Une poignée d’hommes, retranchés dans le château, tint sa position avec courage jusqu’à l’arrivée des renforts venus du Plessier. Ces derniers réussirent à couper la route vers Amiens, mettant un coup d’arrêt à l’avancée allemande. Depuis le château de Septoutre, Georges Clemenceau, surnommé "le Tigre", observait avec attention le déroulement de cette bataille décisive. C’est ainsi que Grivesnes gagna son surnom de « verrou de la guerre ».
Les conséquences furent cependant tragiques. De nombreux soldats tombés au combat furent enterrés sans cérémonie, et le château, alors entouré d’un parc, subit un véritable déluge d’obus, endommageant gravement ses structures.
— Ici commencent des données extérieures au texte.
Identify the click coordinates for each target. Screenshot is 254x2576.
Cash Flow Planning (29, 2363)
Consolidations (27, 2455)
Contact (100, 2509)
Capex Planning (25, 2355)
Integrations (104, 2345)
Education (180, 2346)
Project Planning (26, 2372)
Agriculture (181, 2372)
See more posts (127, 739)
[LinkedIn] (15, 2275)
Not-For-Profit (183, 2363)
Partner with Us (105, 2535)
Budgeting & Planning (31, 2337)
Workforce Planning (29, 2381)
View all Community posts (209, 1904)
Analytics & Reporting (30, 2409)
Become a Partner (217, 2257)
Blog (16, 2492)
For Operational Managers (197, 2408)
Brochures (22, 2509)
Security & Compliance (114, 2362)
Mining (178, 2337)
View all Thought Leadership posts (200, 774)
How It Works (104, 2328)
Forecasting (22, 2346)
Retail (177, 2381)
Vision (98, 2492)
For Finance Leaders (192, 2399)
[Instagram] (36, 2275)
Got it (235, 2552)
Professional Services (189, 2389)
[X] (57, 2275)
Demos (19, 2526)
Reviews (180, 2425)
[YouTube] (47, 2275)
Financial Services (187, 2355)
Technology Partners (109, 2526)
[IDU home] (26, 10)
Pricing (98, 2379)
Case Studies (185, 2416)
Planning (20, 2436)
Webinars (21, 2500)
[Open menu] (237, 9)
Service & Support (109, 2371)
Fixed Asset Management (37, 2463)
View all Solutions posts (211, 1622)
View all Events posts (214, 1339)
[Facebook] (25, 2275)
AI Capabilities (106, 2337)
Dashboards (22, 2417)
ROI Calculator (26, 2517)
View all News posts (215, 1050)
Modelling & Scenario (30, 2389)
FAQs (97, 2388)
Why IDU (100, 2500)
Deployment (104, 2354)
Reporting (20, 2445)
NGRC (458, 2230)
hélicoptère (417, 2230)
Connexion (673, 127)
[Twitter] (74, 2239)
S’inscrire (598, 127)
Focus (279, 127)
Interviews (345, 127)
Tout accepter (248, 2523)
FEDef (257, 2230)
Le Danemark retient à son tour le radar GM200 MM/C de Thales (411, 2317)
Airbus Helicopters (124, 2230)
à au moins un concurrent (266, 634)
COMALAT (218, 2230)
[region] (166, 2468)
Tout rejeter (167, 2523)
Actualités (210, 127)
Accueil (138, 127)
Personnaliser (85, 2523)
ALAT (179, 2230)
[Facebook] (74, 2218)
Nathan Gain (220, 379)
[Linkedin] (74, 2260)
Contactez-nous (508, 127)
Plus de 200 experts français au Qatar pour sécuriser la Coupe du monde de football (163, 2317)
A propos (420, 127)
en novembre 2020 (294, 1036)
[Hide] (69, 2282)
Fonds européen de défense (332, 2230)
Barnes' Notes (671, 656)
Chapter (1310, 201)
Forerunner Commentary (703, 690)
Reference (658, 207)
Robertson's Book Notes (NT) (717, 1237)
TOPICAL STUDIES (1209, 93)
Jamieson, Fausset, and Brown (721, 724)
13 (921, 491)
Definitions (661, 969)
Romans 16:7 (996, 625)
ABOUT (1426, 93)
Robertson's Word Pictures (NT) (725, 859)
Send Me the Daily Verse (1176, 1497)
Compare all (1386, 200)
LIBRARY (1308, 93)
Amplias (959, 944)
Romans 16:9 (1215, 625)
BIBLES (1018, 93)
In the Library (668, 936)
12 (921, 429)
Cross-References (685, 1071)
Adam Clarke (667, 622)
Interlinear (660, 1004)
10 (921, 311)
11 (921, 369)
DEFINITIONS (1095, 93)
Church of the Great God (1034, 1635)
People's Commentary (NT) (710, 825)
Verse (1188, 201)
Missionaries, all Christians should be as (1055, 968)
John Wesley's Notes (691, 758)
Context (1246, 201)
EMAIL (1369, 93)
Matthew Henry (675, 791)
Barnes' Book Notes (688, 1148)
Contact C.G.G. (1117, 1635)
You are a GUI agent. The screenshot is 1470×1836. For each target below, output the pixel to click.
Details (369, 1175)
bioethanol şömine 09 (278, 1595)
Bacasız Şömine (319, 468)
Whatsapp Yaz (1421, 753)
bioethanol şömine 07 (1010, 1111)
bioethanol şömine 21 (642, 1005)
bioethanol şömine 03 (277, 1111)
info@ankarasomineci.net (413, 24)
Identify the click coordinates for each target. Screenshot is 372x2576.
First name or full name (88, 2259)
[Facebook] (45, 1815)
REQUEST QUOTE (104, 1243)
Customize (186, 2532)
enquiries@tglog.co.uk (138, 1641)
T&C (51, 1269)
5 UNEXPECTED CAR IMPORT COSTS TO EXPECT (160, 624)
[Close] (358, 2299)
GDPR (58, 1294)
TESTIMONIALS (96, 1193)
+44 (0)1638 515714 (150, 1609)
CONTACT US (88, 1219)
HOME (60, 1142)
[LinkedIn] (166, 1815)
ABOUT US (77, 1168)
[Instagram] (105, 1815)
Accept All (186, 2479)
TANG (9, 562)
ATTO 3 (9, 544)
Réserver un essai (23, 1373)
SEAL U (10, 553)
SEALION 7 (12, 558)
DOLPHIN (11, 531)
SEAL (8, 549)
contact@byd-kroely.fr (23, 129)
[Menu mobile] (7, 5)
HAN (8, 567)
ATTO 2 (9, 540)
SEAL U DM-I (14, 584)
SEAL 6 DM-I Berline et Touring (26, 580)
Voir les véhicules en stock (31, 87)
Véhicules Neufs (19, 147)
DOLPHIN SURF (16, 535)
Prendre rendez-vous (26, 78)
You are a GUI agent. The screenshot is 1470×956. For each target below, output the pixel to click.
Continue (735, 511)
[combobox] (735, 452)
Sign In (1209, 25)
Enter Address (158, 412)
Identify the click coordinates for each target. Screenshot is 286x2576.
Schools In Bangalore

Les combats se poursuivirent jusqu’à la fin de la guerre, notamment dans le secteur des carrières, laissant le village en ruines. À l’issue du conflit, Grivesnes était considéré comme largement détruit, un témoignage poignant des horreurs de la Grande Guerre.

Les batailles de la Somme, Marcel Carnoy et Jean Hallade (guides Historia /Tallandier), 1988, p 42

Ruines du moulin de Grivesnes - Cote 2PHO2855/1 – Archives Départementales de la Somme
Moi le moulin de Grivesnes, surnommé aussi « le moulin de la Folie », je me trouvais dans cette zone d’affrontements meurtriers. Et malheureusement ma vie a pris fin en 1918, car oui, j’ai été détruit durant l’offensive de printemps lors des combats de Mars/Avril 1918.

Aujourd'hui, il reste de moi qu'un amas de vestiges silencieux. Désormais, vous connaissez mon histoire et une partie de la commune qui m’a vu à la fois émerger de la terre, avant de tomber lors de la Grande Guerre.